Queen Elizabeth's youngest son, Prince Edward, whose fiancAe, Sophie Rhys-Jones, is now living with the royals in Buckingham Palace to get the hang of things before she marries into the family, is coming to New York in a couple of weeks to film a major TV documentary on his great-uncle, the Duke of Windsor--and the Duchess of Windsor, of course. The prince will interview those New Yorkers who knew the Windsors well. The program will be aired early next year, which marks the 60th anniversary of the duke's abdication.Priscilla Ulmann of New York and Southampton, the granddaughter of the march king John Philip Sousa, has joined McMillen Inc., the splendidly upmarket interior design firm headed by Betty Sherrill of New York, Southampton and Hobe... Sound. Is that prestigious enough for you?

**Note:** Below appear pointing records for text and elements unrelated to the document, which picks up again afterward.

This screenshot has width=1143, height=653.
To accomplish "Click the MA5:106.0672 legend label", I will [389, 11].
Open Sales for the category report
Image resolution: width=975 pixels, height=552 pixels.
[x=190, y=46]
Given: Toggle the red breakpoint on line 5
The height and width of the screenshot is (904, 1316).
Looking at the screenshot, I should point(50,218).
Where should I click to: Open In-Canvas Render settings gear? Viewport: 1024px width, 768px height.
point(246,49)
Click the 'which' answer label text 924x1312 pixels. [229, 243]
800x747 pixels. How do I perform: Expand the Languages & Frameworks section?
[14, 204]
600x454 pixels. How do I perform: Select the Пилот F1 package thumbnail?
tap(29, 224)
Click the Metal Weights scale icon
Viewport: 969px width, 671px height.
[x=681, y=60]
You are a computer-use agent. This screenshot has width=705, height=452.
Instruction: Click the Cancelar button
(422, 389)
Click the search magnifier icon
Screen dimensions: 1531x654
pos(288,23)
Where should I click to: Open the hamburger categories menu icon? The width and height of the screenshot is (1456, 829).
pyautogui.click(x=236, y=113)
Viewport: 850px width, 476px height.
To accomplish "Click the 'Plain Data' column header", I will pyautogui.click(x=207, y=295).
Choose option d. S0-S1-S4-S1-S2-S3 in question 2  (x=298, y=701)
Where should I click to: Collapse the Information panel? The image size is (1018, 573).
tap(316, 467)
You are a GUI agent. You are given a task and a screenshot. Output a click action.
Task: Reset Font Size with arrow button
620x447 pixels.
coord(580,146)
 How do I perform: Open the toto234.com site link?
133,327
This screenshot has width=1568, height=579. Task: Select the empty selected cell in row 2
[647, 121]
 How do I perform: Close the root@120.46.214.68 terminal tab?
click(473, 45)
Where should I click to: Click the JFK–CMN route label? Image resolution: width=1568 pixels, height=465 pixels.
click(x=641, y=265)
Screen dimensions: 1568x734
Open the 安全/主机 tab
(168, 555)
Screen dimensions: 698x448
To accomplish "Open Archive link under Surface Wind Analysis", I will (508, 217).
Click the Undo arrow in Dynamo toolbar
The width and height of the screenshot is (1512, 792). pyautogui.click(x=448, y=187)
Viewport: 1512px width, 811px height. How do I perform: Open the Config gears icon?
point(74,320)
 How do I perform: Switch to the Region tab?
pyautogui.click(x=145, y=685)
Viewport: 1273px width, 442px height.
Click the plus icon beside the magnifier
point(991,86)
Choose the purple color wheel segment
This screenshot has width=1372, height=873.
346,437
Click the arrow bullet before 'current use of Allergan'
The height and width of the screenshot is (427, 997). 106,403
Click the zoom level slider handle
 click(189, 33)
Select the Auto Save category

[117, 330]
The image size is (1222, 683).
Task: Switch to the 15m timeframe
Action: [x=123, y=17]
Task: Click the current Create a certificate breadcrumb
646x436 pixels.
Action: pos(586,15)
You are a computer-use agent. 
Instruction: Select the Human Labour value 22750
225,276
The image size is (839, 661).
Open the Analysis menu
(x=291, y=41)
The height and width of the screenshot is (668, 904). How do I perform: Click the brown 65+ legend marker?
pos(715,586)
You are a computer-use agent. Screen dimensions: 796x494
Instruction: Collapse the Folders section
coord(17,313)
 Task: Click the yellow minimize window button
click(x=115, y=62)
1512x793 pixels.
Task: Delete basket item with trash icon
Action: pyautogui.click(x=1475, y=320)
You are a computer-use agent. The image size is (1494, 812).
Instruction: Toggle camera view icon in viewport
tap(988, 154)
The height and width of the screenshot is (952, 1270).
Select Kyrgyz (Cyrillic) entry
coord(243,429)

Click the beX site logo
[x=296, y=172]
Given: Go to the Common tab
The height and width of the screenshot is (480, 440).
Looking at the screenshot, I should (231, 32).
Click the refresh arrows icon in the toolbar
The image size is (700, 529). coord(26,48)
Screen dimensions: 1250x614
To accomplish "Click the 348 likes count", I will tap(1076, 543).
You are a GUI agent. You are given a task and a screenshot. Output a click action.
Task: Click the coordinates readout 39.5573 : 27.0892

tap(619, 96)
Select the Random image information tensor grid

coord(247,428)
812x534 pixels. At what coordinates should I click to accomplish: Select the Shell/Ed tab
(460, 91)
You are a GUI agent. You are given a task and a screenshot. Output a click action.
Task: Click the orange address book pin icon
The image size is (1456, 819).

Along those lines, the fall auction season at Sotheby's will star the collection of the late Sister Parish, the legend's legend in the world of interior design and a singular personage in her own right. The collection, the contents of Sister's Manhattan maisonette, includes a spectacular array of furniture, decorations, paintings, rugs, silver and porcelain. Famous for her timeless, handsome and low-keyed approach to decorating, it was Sister who was responsible for the original American version of the English country house style in design. She and her still-going-strong partner, the renowned Albert Hadley, counted among their clientele some of the most prominent of American exponents of taste as Jackie Kennedy, Brooke Astor, Enid Annenberg Haupt, Bill Paley and members of the Getty, Mellon, Rockefeller, Vanderbilt, Engelhard and Whitney families. She decorated Jackie and Jack Kennedy's Georgetown house when he was a senator and redecorated several rooms in the White House when he was president. Her work in Ann and Gordon Getty's San Francisco house is an outstanding example of Sister's style and flair. Still, she didn't need an extravagant house to show off her talents. The bedroom in her New York apartment, once the residence of silent screen star Gloria Swanson, was so tiny it was almost only big enough to hold her bed. Ah, but the chic of it! The auction takes place on Sept. 29, and many of her friends and clients are expected.

In the year since Jackie Kennedy has been gone, her beloved project, the Municipal Arts Society, has seen a number of changes. Last summer the Society awarded the first Jacqueline Kennedy Onassis Award to Brendan Gill, and this summer will add new names to the board, including Duane Hampton and Timothy Forbes, who will join the ranks of Gill, Philip Howard and Arie Kopelman. Also to be appointed to preserve and guard the city's treasures are Laurie Beckelman, the former chairman of New York's Landmarks Preservation Commission, and Sally Hernandez-Pinero.